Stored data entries

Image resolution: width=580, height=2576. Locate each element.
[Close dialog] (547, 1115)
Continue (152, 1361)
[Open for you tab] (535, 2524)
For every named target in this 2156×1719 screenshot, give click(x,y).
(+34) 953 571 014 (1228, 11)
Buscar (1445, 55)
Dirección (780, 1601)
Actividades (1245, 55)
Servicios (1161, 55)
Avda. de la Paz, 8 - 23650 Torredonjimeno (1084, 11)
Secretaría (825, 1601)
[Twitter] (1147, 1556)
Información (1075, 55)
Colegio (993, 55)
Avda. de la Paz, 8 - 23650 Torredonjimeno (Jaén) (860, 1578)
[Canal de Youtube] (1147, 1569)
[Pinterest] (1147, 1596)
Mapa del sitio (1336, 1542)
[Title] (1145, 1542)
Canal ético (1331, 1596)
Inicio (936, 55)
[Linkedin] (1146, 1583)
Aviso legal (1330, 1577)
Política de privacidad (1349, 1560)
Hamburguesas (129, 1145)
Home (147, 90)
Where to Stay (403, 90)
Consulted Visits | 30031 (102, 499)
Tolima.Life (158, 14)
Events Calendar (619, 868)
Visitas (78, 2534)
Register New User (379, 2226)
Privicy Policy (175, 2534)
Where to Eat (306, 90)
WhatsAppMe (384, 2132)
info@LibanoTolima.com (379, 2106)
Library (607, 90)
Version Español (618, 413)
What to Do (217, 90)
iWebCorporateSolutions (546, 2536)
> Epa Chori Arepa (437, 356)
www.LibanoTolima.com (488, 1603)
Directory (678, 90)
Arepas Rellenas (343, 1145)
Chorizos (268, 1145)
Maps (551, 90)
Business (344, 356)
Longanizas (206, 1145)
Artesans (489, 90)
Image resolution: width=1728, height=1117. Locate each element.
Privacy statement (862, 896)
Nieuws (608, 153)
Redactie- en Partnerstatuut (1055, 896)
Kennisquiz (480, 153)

WORK REQUIRED: Copy out the lines of the data where the string "Locate" occurs.

RESULT FOR THIS TASK:
Image resolution: width=580, height=2576. Locate each element.
Image resolution: width=1728, height=1117. Locate each element.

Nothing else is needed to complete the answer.